• _What is being asked_: Where the line containing "The width and" appears below, start there and repeat each line exactly to the end. Leave the pictures out.

• _Dataset content_:
╭──
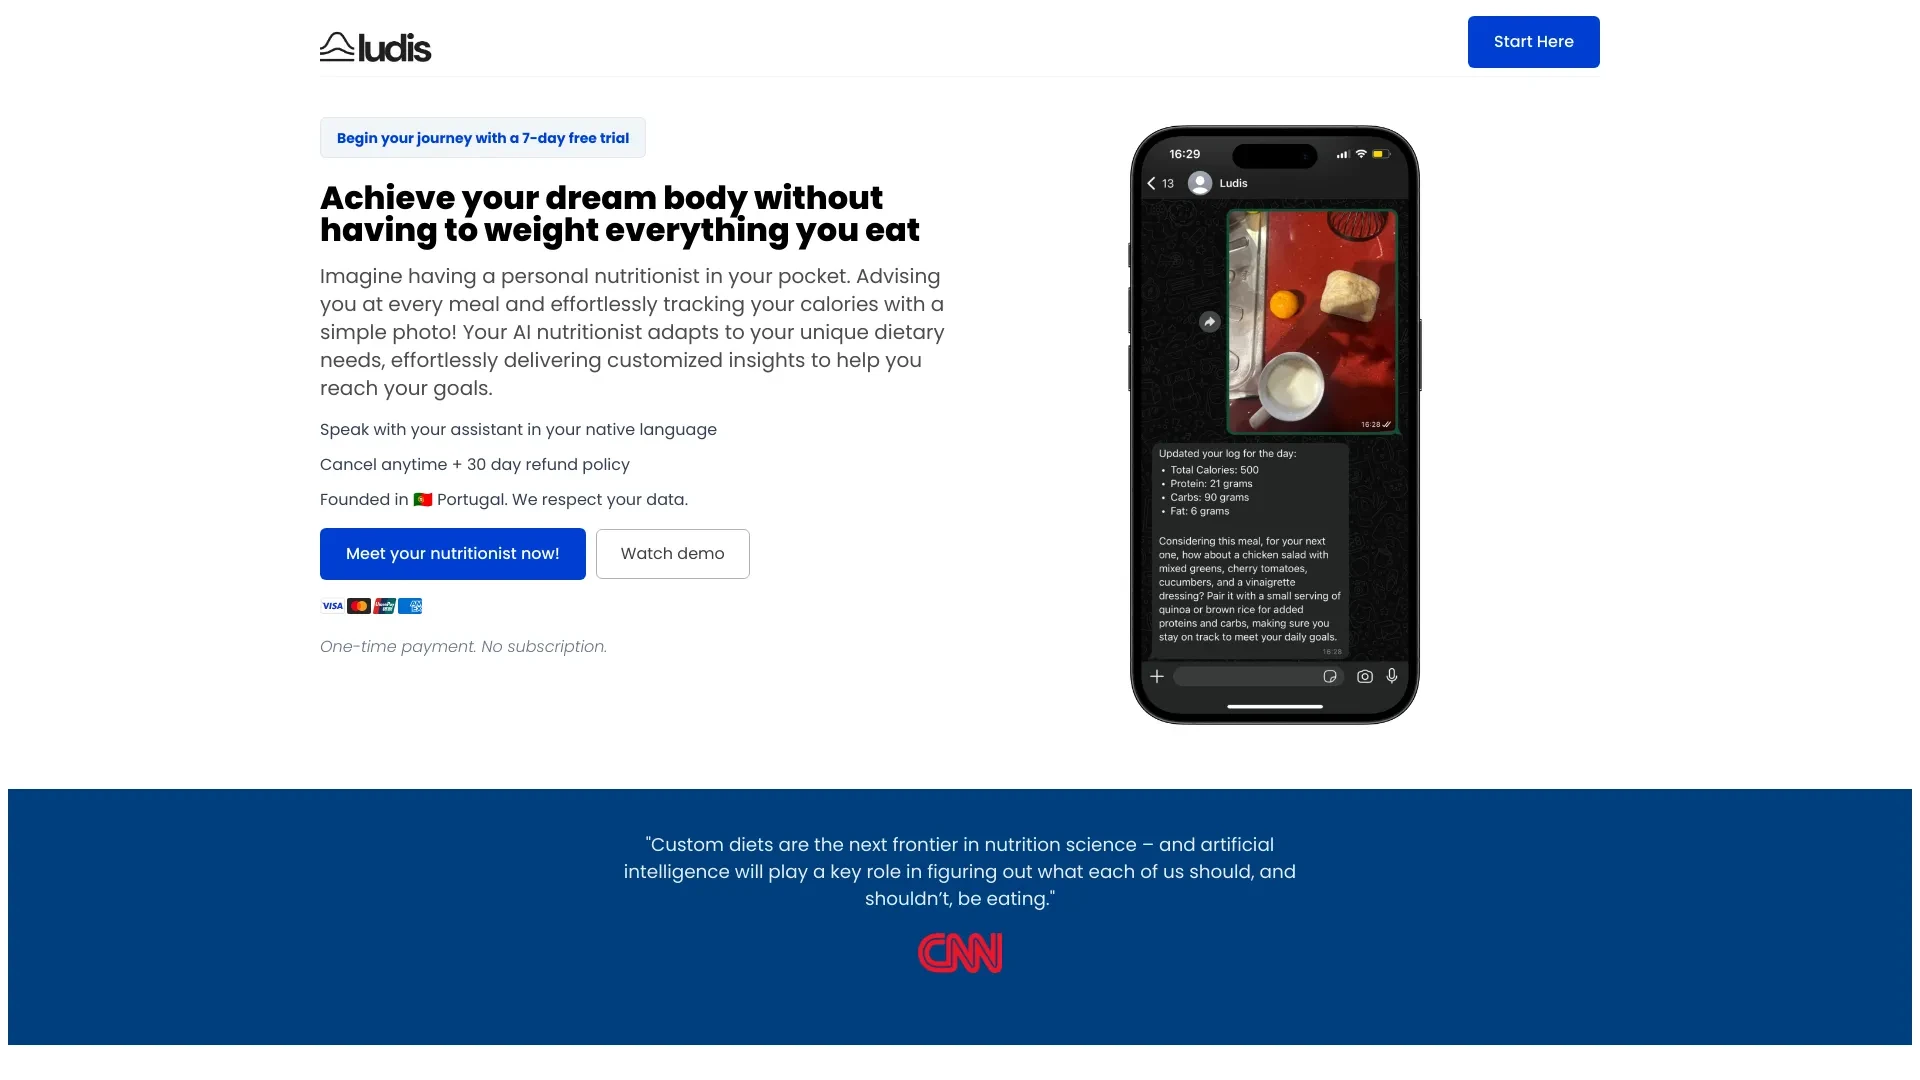Click the Portugal flag emoji
Image resolution: width=1920 pixels, height=1080 pixels.
[422, 498]
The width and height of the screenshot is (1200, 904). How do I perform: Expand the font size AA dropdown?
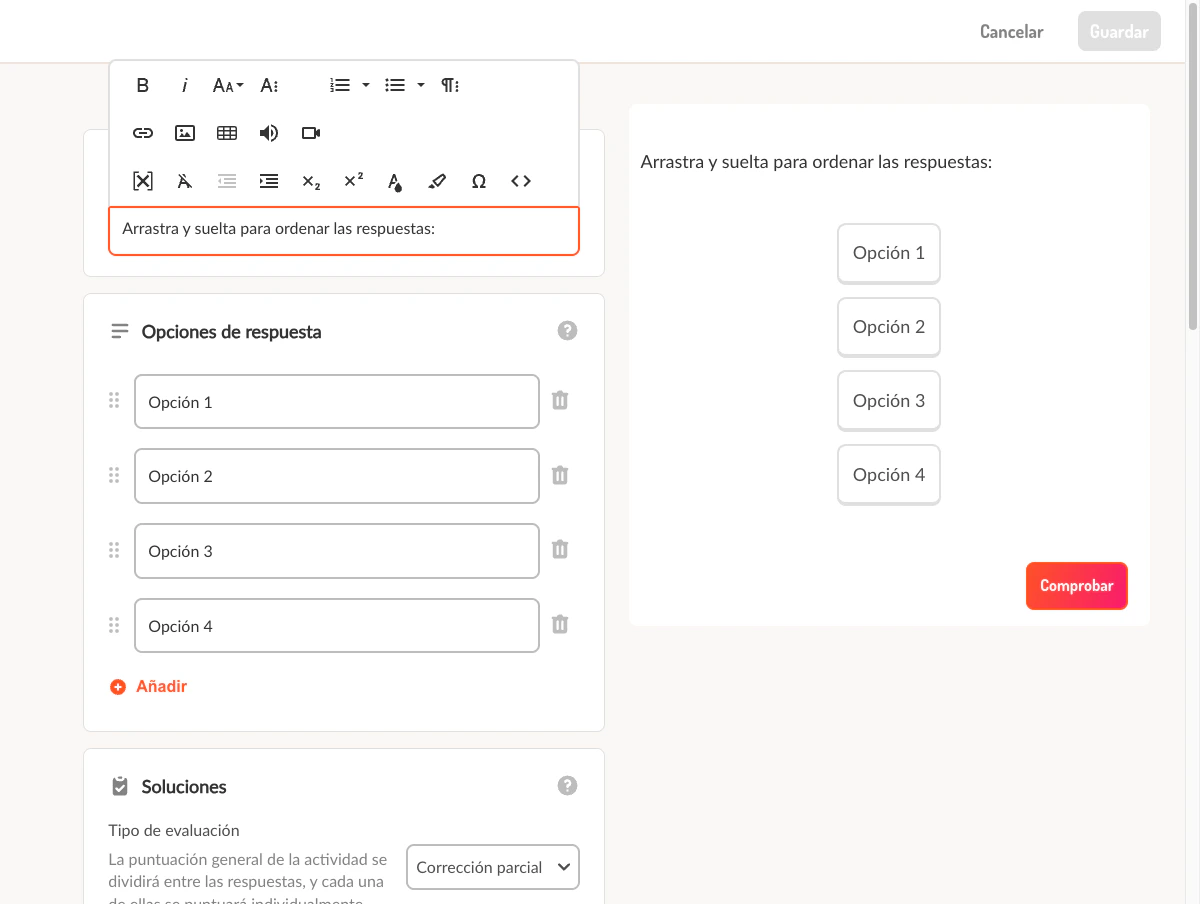click(227, 85)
╰──
• _Task solution_:
The width and height of the screenshot is (1200, 904). How do I perform: Expand the font size AA dropdown?
click(227, 85)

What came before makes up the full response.